◆ TASK STATEMENT
In the lines below, find the one that contains "Image resolution: width=620" and write it out exactly, along with every line that follows it.

◆ INPUT FOR THIS TASK
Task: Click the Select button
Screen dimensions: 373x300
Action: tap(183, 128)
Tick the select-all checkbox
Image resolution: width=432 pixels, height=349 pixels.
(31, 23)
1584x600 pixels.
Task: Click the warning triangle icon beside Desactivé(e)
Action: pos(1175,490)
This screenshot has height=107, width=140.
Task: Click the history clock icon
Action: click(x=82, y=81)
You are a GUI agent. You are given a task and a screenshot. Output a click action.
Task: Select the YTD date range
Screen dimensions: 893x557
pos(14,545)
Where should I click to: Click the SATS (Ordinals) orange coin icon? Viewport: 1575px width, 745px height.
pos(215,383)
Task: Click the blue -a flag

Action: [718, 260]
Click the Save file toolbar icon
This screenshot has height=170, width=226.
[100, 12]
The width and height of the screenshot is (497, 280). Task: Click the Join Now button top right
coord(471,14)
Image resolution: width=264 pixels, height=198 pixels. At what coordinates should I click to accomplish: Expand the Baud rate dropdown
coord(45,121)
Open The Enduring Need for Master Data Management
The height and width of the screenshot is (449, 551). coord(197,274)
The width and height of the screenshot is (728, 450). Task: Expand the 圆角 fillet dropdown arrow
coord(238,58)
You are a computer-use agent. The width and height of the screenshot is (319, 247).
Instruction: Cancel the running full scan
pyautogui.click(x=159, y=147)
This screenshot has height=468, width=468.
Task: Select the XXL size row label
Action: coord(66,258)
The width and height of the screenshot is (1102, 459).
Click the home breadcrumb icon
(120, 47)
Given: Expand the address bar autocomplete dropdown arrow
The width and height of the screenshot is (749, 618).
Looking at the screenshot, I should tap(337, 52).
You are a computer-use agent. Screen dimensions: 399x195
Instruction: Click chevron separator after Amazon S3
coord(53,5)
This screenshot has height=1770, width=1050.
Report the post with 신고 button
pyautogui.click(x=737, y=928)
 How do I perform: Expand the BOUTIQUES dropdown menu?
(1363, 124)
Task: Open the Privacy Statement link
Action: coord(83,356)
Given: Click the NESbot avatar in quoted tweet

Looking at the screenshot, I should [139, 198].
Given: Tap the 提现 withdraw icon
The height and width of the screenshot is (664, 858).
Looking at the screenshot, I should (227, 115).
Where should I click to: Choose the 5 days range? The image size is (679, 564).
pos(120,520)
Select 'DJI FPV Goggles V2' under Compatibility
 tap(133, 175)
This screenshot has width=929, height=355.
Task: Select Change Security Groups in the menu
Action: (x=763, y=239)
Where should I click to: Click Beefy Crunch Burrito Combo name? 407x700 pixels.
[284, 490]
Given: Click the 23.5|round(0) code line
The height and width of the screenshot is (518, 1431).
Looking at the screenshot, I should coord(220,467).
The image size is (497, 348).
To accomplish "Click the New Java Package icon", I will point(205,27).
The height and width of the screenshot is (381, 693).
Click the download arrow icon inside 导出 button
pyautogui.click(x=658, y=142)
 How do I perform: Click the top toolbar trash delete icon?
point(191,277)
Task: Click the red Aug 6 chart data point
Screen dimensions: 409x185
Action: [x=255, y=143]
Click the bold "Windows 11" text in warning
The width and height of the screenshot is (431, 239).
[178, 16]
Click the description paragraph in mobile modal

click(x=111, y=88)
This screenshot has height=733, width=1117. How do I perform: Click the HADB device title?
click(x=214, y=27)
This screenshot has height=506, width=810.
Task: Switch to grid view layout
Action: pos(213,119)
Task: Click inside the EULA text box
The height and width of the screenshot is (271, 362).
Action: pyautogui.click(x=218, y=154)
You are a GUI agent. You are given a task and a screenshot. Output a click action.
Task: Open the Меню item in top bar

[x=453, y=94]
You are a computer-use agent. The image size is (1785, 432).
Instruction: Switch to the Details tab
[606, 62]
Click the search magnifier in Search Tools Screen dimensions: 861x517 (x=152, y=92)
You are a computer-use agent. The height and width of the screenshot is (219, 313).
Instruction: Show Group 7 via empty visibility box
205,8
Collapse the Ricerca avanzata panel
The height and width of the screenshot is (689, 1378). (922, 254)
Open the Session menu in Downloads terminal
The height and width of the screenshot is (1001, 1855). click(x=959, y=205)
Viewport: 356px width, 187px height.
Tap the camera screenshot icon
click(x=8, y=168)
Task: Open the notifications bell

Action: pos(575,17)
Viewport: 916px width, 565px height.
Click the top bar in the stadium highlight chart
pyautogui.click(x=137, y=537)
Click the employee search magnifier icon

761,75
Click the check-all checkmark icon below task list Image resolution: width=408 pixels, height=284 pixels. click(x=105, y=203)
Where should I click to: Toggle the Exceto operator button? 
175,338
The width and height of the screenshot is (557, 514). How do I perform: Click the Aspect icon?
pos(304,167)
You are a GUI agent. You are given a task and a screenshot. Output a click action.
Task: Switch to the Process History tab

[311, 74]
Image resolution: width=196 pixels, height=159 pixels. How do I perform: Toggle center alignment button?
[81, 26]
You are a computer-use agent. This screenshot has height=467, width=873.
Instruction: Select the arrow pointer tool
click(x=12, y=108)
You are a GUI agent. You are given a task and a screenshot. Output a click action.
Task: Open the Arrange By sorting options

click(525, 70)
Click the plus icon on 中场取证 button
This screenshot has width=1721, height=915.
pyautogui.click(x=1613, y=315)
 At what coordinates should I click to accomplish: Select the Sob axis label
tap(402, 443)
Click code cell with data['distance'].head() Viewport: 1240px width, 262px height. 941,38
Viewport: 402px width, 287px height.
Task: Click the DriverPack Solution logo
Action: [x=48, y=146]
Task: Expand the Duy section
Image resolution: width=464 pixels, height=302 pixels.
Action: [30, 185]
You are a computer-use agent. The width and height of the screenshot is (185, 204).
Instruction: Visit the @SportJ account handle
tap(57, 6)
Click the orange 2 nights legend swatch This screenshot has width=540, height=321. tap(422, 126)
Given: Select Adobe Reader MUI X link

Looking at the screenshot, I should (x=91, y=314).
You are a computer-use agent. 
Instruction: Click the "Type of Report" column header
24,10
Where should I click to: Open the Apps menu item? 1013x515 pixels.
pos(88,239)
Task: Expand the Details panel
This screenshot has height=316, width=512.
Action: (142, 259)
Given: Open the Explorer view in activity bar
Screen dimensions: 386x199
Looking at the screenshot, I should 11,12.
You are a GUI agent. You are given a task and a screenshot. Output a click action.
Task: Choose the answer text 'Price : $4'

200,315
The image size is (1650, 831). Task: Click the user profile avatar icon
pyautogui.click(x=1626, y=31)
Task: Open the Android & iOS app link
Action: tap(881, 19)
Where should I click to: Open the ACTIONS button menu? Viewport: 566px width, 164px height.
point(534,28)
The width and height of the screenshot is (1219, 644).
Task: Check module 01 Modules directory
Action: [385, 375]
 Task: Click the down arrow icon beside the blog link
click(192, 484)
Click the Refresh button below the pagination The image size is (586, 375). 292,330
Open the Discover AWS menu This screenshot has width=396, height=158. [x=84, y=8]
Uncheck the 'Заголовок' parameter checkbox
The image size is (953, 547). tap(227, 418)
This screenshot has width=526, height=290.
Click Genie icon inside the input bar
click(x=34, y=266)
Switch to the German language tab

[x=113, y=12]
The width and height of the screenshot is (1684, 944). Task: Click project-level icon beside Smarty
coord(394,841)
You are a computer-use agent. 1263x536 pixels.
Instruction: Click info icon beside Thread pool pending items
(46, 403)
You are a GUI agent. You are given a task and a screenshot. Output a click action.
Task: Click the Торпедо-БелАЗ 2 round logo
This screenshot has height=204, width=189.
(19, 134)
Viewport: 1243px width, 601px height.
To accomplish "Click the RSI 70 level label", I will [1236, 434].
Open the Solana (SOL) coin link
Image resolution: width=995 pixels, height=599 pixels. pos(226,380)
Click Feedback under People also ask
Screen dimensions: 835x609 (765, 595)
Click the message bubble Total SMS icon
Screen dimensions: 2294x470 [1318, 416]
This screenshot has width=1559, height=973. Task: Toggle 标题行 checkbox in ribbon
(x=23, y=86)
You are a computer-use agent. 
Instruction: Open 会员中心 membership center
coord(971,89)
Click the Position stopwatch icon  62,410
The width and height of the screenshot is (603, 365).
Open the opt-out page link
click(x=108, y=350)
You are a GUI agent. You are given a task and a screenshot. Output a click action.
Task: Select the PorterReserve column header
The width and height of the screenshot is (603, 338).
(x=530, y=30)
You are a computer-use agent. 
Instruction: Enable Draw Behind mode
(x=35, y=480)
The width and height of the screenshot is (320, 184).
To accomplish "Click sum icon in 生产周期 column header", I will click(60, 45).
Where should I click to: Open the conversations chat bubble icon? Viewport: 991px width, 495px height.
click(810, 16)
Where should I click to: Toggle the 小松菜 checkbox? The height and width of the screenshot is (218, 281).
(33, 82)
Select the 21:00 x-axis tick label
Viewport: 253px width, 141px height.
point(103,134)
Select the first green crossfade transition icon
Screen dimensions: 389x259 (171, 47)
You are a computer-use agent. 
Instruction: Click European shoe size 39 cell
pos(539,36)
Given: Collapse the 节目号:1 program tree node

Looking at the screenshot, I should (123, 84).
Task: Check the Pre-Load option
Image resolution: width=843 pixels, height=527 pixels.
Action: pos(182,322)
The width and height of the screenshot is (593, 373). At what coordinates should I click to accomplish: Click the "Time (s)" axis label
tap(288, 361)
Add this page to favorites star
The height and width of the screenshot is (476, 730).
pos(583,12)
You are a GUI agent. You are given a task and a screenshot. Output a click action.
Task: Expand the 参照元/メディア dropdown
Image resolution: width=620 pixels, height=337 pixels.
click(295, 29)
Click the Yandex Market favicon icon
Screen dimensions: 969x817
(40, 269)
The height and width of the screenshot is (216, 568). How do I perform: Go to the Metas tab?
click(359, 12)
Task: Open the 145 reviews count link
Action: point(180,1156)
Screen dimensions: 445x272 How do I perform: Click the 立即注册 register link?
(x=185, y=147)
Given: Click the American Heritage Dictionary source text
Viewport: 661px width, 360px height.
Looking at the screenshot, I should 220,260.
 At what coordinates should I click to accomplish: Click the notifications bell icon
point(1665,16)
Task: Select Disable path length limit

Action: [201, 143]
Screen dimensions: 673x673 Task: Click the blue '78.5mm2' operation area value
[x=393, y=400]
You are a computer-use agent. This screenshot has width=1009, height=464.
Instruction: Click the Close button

◆ REPLY TO THE TASK
Image resolution: width=620 pixels, height=337 pixels.
click(295, 29)
Click the Yandex Market favicon icon
Screen dimensions: 969x817
(40, 269)
The height and width of the screenshot is (216, 568). How do I perform: Go to the Metas tab?
click(359, 12)
Task: Open the 145 reviews count link
Action: point(180,1156)
Screen dimensions: 445x272 How do I perform: Click the 立即注册 register link?
(x=185, y=147)
Given: Click the American Heritage Dictionary source text
Viewport: 661px width, 360px height.
Looking at the screenshot, I should 220,260.
 At what coordinates should I click to accomplish: Click the notifications bell icon
point(1665,16)
Task: Select Disable path length limit

Action: [201, 143]
Screen dimensions: 673x673 Task: Click the blue '78.5mm2' operation area value
[x=393, y=400]
You are a computer-use agent. This screenshot has width=1009, height=464.
Instruction: Click the Close button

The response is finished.